Directions for this task »
Output the listing verbatim, leaving out every picture.

Record excerpts »
-- -- --
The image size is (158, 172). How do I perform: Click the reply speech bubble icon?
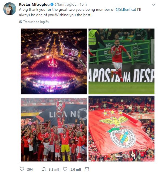(x=22, y=169)
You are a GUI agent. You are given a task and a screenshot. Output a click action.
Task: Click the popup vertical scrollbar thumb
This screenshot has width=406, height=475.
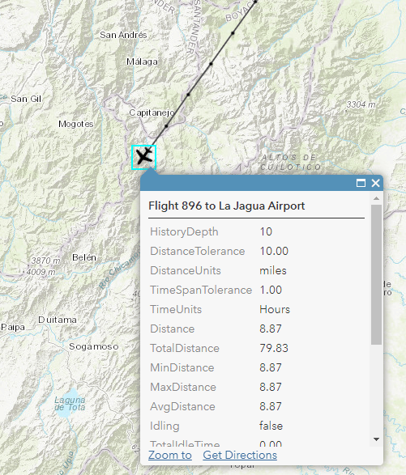pyautogui.click(x=376, y=274)
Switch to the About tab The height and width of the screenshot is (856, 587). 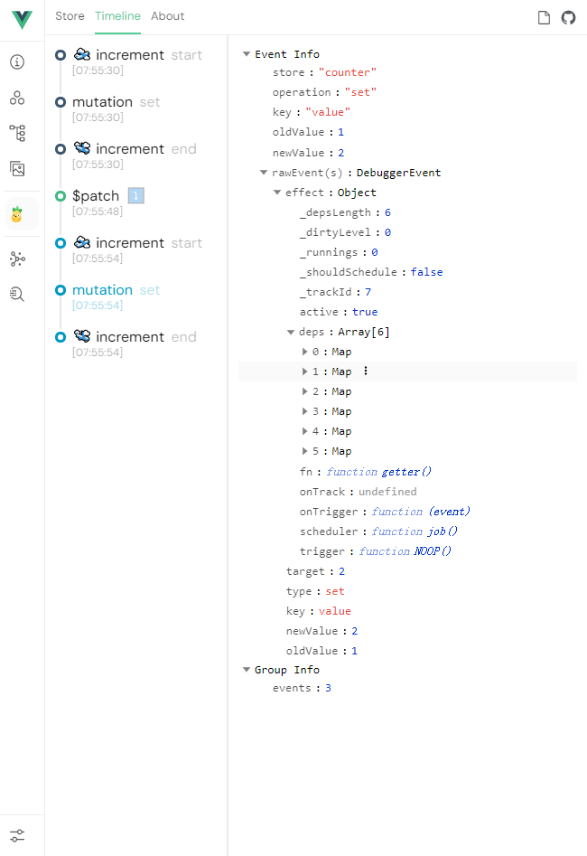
-- -- --
Solved exercise »
The image size is (158, 172). How do I perform: Click the reply speech bubble icon?
(x=22, y=169)
You are a GUI agent. You are given a task and a screenshot. Output a click action.
Task: Click the popup vertical scrollbar thumb
This screenshot has width=406, height=475.
pyautogui.click(x=376, y=274)
Switch to the About tab The height and width of the screenshot is (856, 587). 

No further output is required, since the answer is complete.